- _Instructions for the task_
Pull out of the data below the stretch of lines bounded by the one containing "The height and" and the one containing "Click the dumbbell", both bounds included, unchanged.

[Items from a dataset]
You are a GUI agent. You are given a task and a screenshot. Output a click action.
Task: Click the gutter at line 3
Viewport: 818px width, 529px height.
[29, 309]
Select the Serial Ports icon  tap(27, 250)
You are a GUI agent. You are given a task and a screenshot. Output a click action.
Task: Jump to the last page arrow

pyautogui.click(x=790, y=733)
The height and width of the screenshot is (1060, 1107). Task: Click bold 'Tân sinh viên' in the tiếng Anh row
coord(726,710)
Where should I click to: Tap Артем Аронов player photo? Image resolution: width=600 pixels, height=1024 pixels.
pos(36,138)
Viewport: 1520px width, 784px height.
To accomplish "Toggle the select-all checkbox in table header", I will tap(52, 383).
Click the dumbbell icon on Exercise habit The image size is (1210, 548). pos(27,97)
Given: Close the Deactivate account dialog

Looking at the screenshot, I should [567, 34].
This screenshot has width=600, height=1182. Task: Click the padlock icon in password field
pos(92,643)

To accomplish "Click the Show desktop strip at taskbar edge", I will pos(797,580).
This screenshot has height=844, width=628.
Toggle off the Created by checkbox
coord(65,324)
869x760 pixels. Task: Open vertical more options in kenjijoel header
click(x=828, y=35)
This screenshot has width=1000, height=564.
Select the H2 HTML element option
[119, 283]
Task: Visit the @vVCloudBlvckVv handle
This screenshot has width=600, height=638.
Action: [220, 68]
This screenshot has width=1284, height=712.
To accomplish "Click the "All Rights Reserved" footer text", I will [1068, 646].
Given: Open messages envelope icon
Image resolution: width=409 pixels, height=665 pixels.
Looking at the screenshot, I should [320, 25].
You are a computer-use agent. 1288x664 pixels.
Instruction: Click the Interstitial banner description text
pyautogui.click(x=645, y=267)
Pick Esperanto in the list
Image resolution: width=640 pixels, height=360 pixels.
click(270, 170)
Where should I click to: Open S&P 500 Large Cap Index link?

- _Problem solution_
The height and width of the screenshot is (1060, 1107). Task: Click bold 'Tân sinh viên' in the tiếng Anh row
coord(726,710)
Where should I click to: Tap Артем Аронов player photo? Image resolution: width=600 pixels, height=1024 pixels.
pos(36,138)
Viewport: 1520px width, 784px height.
To accomplish "Toggle the select-all checkbox in table header", I will tap(52, 383).
Click the dumbbell icon on Exercise habit The image size is (1210, 548). pos(27,97)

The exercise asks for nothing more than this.